La serie de textos que hoy comienzo se llama Libros crudos porque sus personajes principales son un par de libros que aún no están cocinados. Están, digamos, preparados y listos para meter al horno, pero aún no se pueden ni engullir ni masticar ni tragar.

El primero lo comencé a escribir hace dos años y medio y lo terminé hace seis meses. El segundo lo comencé hace seis meses y lo terminé ayer. El primero está menos crudo que el segundo. Pero igual ambos están incomibles (todavía), pues necesitan acabar de calentarse, cocerse y dorarse por encima. Necesitan encontrar un plato y muchos comensales. Por eso, aún no han salido a la luz pública.

Cada uno tiene un título que, por razones obvias, no diré. En cambio, los bautizaré con pseudónimos. Así tendré la libertad de hablar de ellos, al menos hasta que salgan del horno y sus títulos cobren sentido.

Al primero, que es disperso, revoltoso, sexual, desordenado, violento y algo perverso, lo llamaré Calentao. Es un nombre que me remite a un plato multisabores en medio de una carretera colombiana, sentado a una mesa llena de camioneros con vientres de barril. Me gusta la ambiguedad de ese recuerdo: el placer de estar en medio de ningún lado y el dolor de saber que algún día tendré que regresar a alguna parte.

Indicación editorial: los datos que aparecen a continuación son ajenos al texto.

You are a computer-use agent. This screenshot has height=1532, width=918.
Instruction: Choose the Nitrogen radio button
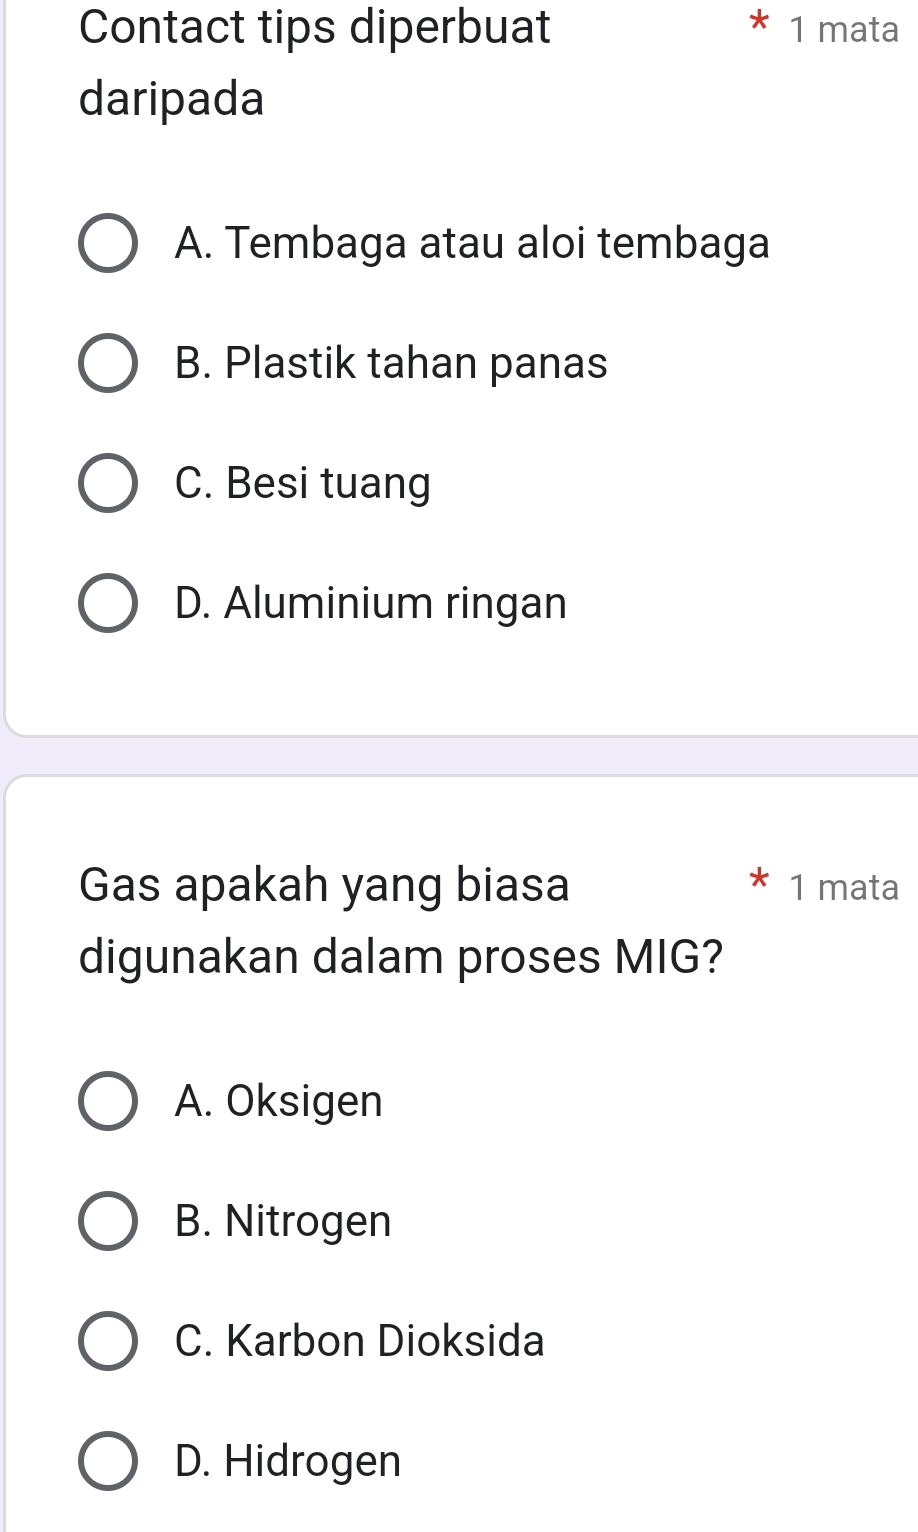tap(108, 1221)
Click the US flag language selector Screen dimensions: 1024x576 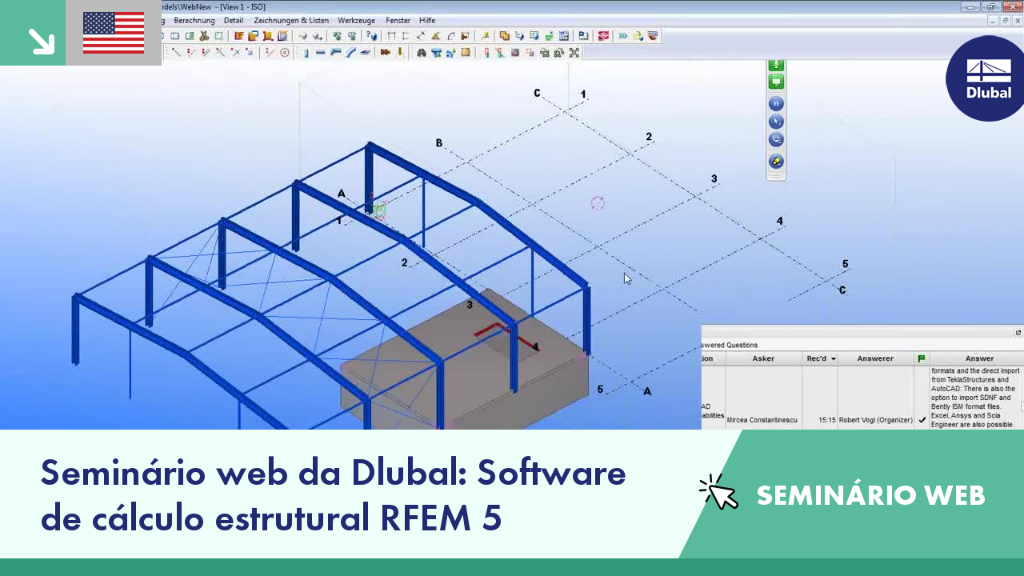(x=113, y=33)
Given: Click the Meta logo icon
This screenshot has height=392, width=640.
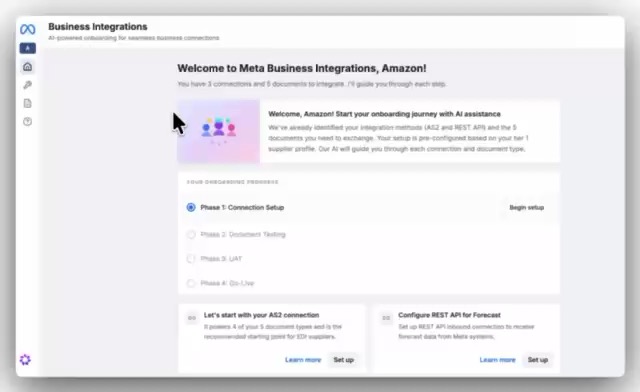Looking at the screenshot, I should (27, 29).
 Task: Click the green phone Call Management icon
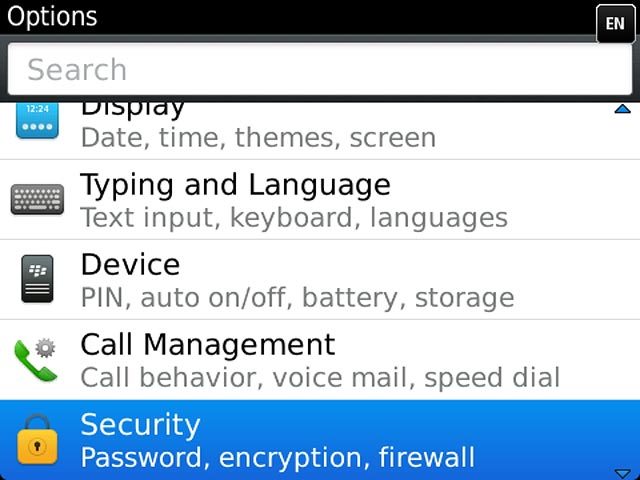(36, 360)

En ese sentido, se parece al argumento y estilo de mi primer libro.

Calentao no es para todo el mundo. Podría asegurar que la mayoría lo va a encontrar demasiado fuerte.

Al segundo, que es cerebral, rápido, desenvuelto, cómico, impredecible e irónico, lo llamaré Lechona. La palabra en sí misma me saca una sonrisa por su música, y cuando recuerdo que está ligada a la imagen de un cadáver de cerdo relleno de arvejas y arroz con un gesto alegre en su hocico, me saca una carcajada. Así es mi segundo libro, sus personajes y su historia: no un cadáver exquisito sino un cadáver chistoso. Lechona. Un cadáver sabroso.

Lechona es más fácil de digerir. Creo que a muchos les va a gustar, sobre todo a los auténticos carnívoros.

Así que bienvenido a Libros crudos, amigo lector. Espero disfrute mis divagaciones gastronómicas.